NEW YORK » A warning from tech giant Intel about poor business conditions and more evidence of rising unemployment left stocks with their biggest losses in a month yesterday.

The news upended some investors' hopes for a speedy economic recovery this year and sent the major stock indexes down more than 2.5 percent.

Intel's second warning since November, as well as bleak outlooks from aluminum producer Alcoa Inc. and media industry bellwether Time Warner Inc., underscored the breadth of the economy's slowdown. In addition, the ADP National Employment Report said private sector jobs fell by a greater-than-expected 693,000 in December. That made investors nervous ahead of Friday's employment report from the government.

But unlike the panicked declines seen last fall, yesterday's pullback was more orderly and stocks finished off their lowest levels of the session.

Wall Street has been absorbing poor economic and corporate news far better since late November, with some investors betting on a recovery in the second half of this year or by early 2010. But the latest round of unnerving news was too proved to be too much to set aside.

Other corporate news added to Wall Street's downbeat mood. Alcoa warned late Tuesday it would slash its annual output by more than 18 percent and cut its global work force by 13 percent. And Time Warner said yesterday it plans to book a $25 billion impairment charge in the fourth quarter for its cable, publishing and AOL units.

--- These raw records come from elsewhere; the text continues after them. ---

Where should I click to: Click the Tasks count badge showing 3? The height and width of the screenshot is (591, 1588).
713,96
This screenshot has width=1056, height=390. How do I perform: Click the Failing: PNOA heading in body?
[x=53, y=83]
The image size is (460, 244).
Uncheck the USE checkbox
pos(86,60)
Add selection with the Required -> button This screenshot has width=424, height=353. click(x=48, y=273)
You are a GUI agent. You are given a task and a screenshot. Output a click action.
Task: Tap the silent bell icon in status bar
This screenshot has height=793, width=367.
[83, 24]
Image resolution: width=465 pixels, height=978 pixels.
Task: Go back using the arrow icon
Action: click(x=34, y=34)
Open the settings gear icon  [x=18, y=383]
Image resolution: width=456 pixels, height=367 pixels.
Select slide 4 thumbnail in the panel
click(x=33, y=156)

The glum news sent the Dow down 245.40, or 2.72 percent, to 8,769.70, its biggest point and percentage decline since Dec. 1.

Broader stock indicators also tumbled. The S&P 500 index fell 28.05, or 3 percent, to 906.65. It was the biggest drop for the index since Dec. 1.

The Nasdaq composite index fell 53.32, or 3.23 percent, to 1,599.06, hit by the decline in Intel shares.

The Russell 2000 index of smaller companies fell 17.61, or 3.42 percent, to 497.10.

Light, sweet crude slumped 12 percent, falling $5.95 to settle at $42.63 a barrel on the New York Mercantile Exchange.